> **THE EXERCISE**: In the earnings call transcript below, what effective tax rate before discrete items is expected for this year?

> **SELECTED EXTRACT**:
[BEGIN]
Analyst · David Strauss from UBS. Your line is open

I'm talking about 2016. 2016 essentially the receivables when you sort it all out the receivables were a little higher at the end of the year, which is kind of just the timing of how much stuff shipped in August versus September. That's the significant movement.

Terry Paradie

Analyst · David Strauss from UBS. Your line is open

As moving into 2017, I think the key assumption there is around the cash taxes. As we've said, on some of my prepared comments, we expect before discrete our effective tax rate to be around 31% this year and with the new accounting change most of the stock option exercises reduced your cash tax rate down to the lower amount, so now that that's in your provision, we expect our cash tax rate to be slightly below or at that 31% going forward.

David Strauss

Analyst · David Strauss from UBS. Your line is open

Thanks guys.

Nick Howley

Analyst · David Strauss from UBS. Your line is open

Yes.

Operator

Operator

Thank you. Our next question comes from the line of Noah Poponak from Goldman Sachs. Your line is open.

Noah Poponak

Analyst · Noah Poponak from Goldman Sachs. Your line is open

Hey, good morning.

Nick Howley

Analyst · Noah Poponak from Goldman Sachs. Your line is open

Good morning.

Noah Poponak

Analyst · Noah Poponak from Goldman Sachs. Your line is open

Hey, just as a follow-up to that, what do you guys expect to generate in free cash flow in fiscal 2017?

Nick Howley

Analyst · Noah Poponak from Goldman Sachs. Your line is open

Well, I think we gave the number, right? We told you between $1.6 billion and $1.7 billion is where we expect the cash to be at the end of the year.

Noah Poponak

Analyst · Noah Poponak from Goldman Sachs. Your line is open

Okay.

Terry Paradie

Analyst · Noah Poponak from Goldman Sachs. Your line is open

Our EBITDA as defined number and still in that ratio of around 50% cash turn you can figure out what the free cash flow would be in our CapEx number.
[END]
> **INFORMATION SHOWN**:
[BEGIN]
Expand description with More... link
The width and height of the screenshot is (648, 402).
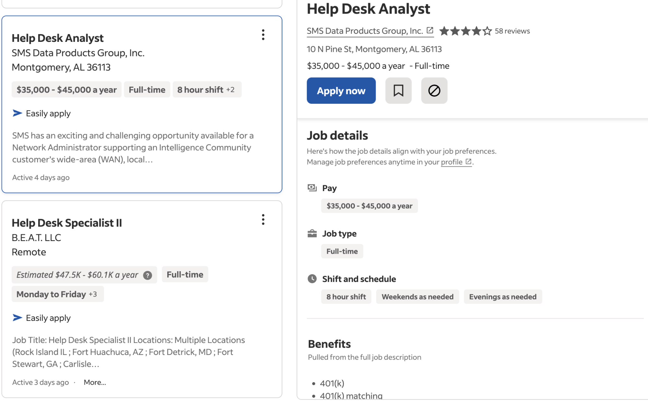[95, 382]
[END]
> **CORRECT RESULT**: Around 31%.